**WHAT TO PRODUCE:**
Count the lines in the entries below that contain the string "pixels", with case taken into account. Give only the number.

(Word and element location data)
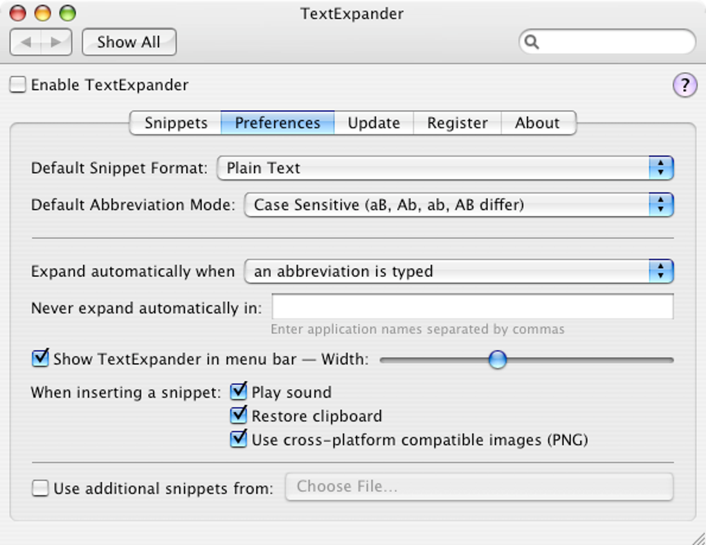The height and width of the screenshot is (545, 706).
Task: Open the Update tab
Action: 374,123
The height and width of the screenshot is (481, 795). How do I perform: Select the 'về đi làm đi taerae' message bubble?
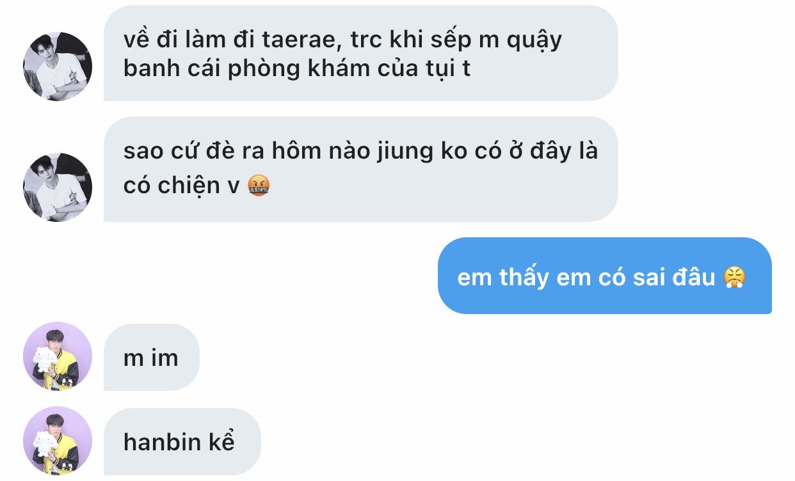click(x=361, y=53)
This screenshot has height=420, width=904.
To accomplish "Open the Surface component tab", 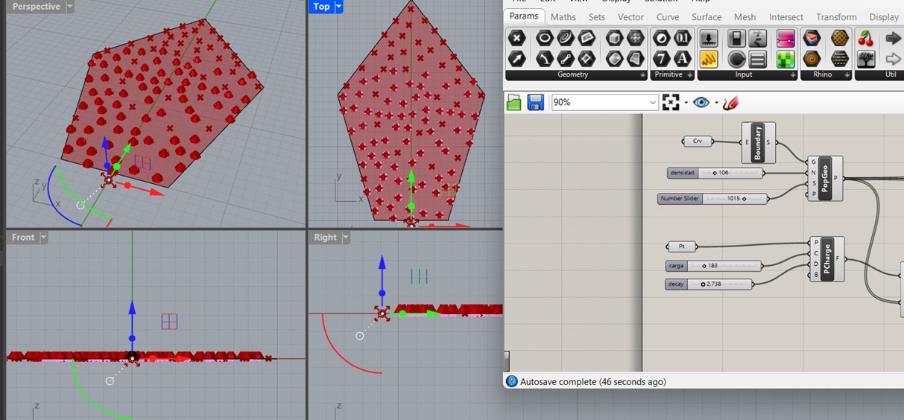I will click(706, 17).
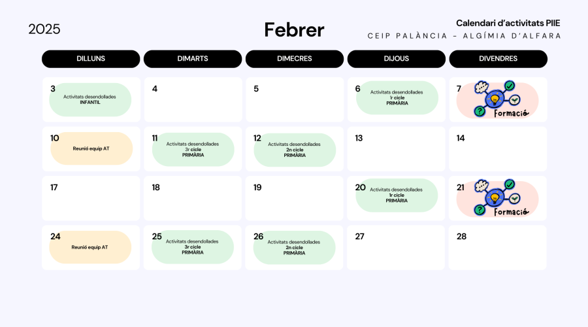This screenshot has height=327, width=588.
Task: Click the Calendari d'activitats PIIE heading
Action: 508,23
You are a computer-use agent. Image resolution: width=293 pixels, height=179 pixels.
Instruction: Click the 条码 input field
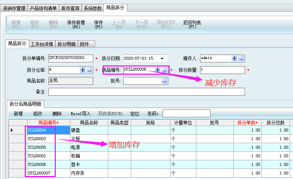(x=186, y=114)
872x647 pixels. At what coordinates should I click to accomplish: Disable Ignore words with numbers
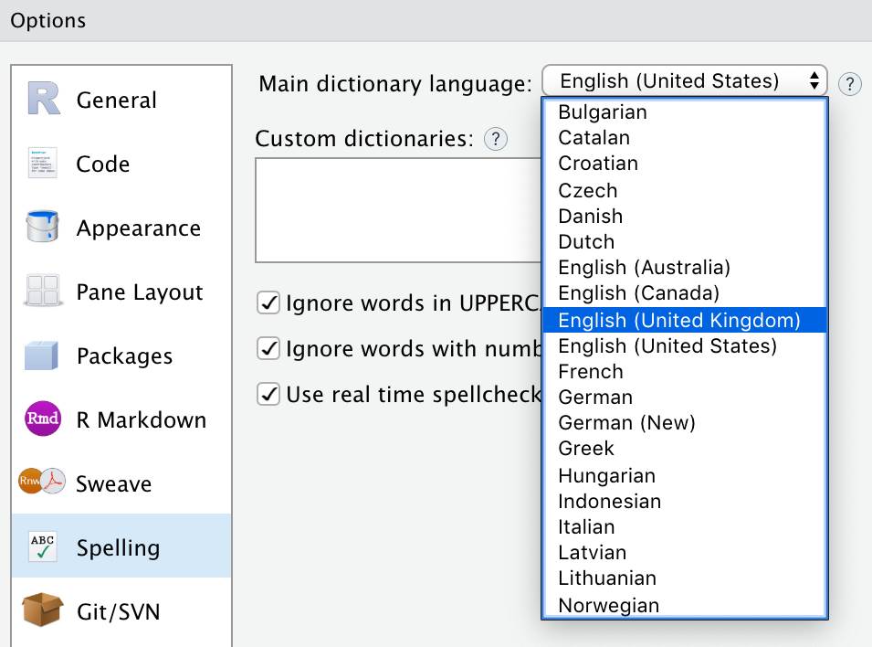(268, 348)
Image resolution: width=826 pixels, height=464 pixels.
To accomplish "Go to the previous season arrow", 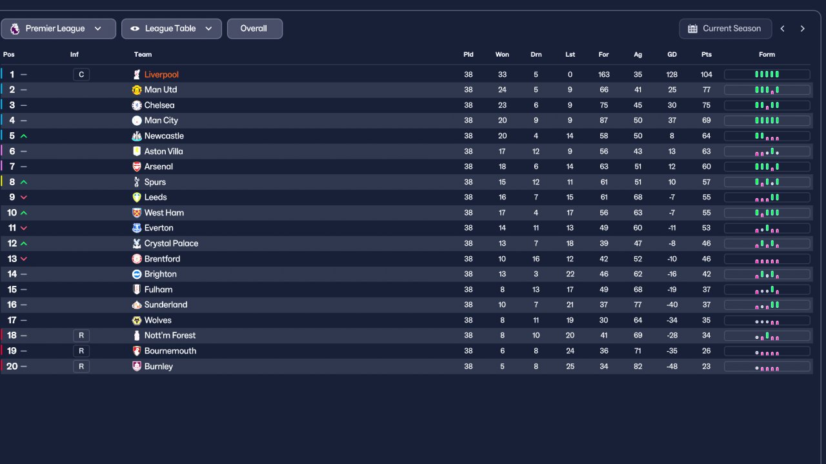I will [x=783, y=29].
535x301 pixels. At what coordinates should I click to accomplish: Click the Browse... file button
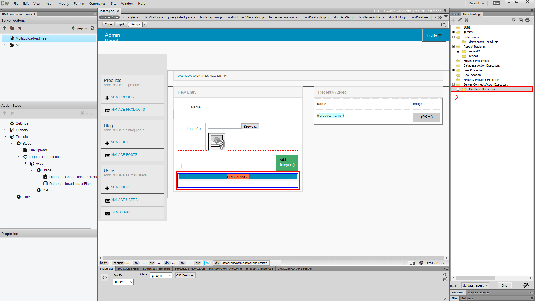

**ANSWER TO THE TASK:**
4